A beat signal was generated from two NKT Adjustik fiber lasers at 1560 nm using a 50:50 fiber splitter, a Thorlabs FGA01FC photodiode, a Mini-Circuits ZX85-12G-S+ bias tee, and a Mini-Circuits ZX60-14LN-S+ amplifier.
The analog beat signal was digitized and divided by 6 using an AD9513 evaluation board, which was powered by the 3.3 V output of the Stabilizer.
A Sinara Urukul module produced the reference signal, and a bias tee shifted this signal to positive voltages.
One laser operated in a free-running mode, while the wavelength modulation input of the other laser was connected to the Stabilizer’s output, with modulation range set to narrow.
The reference frequency was adjusted from 10 MHz to 8.9 MHz, jumping the target beat frequency from 600 MHz to 543 MHz. In a frequency-doubled Rb87 setup, this roughly corresponds to a jump from MOT to Grey Molasses cooling frequencies.
In the graph below you can see the data stream of the stabilizer. The firmware stabilizes the divided beat signal at 10000 counts per reference period, which at 10 MHz reference is 100 MHz. At 0 ms the reference frequency was changed.
With this setup the laser frequency step response reached 99.6% of the target frequency within 1ms. This corresponds to < 4.5 MHz difference after frequency doubling.
The stability of the system was evaluated using a frequency counter. As before one setup used frequency division to get the beat signal down to 100MHz. A second setup instead used downconversion with a mixer. Both measurements were taken at 500 MHz beat frequency. The range of the frequency counter did not allow to directly record the 500 MHz. Instead the measurement was taken at 100 MHz. Since the signal after the frequency divider was not easily useable for the frequency counter, the beat signal was split before the divider and the signal leading to the frequency counter was also mixed down to 100 MHz. A third measurement evaluated the stability of the reference signal and recorded 100 MHz taken straight from the Sinara Urukul.
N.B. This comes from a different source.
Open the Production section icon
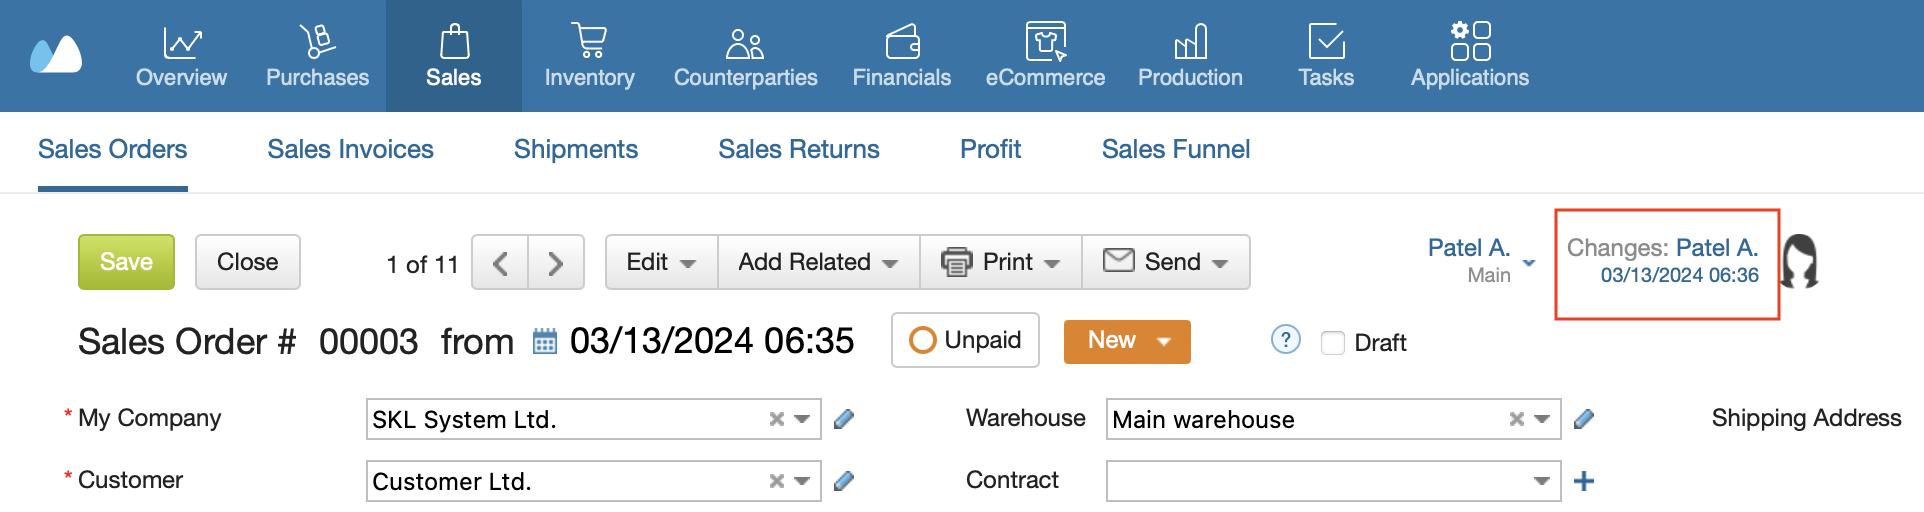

In the graph below you can see the Allan Deviation of the recorded signals.
It can be seen that in the long term the stability of the beat signal approaches the stability of the reference signal. Over short time intervals, the signal exhibits increased noise (see the next paragraph). Comparing the measurements is more challenging since they were taken consecutively and are also strongly influenced by the PID values. While reducing the PID values can decrease the amplitude of high-frequency noise, it also slows down the step response.
For a short term analysis the beat signal was recorded with an oscilloscope. For this the 100 MHz signal was further mixed down to 2 MHz. Afterwards a rolling sinusoidial fit was applied using a time window of 16 periods (16/2 MHz).
The short term stability seems to be limited by the beat frequency resolution of the stabilizer. On the stabilizer stream the input signal only deviates by the minimal resolvable frequency change. With higher PID values this causes stronger output changes. By reducing the PID values the influence of the discrete input values can be reduced. The input frequency resolution is 2/10000 if locked at 100 MHz. If the setup uses a frequecy divide by 5, this translates to 100 kHz beat frequency resolution, or 20 kHz if using a mixer instead of a divider. The DAC resolution of ~0.3 mV corresponds to ~37 kHz laser modulation resolution. For the operation of a MOT this is sufficient, nevertheless the input resolution could be improved by locking at a higher frequency (see Limitations).
- The reference frequency is different from the update rate of the IIR filter. This causes the spikes on the output voltage signal.
- The reference frequency can only be changed in a small range, as the optimal IIR parameters depend on it. This could be improved by using an internal reference and establishing a fast communication to the stabilizer, to control the frequency setpoint instead of changing the time reference.
- The upper limit of the beat input frequency is 150 MHz. As of the STM32H743 datasheet this could be improved by using a different timer setup, but would require more firmware changes and/or exposing different pins on the PCB.
This research was funded by the Federal Ministry for Economic Affairs and Climate Action (BMWK) due to an enactment of the German Bundestag under Grant 50NA2106 (QGyro+).